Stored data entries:
****************
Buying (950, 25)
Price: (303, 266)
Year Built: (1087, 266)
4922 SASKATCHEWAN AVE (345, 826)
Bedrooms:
****************
Every entry, from the first line to the last, should be retyped exactly.

Buying (950, 25)
Price: (303, 266)
Year Built: (1087, 266)
4922 SASKATCHEWAN AVE (345, 826)
Bedrooms:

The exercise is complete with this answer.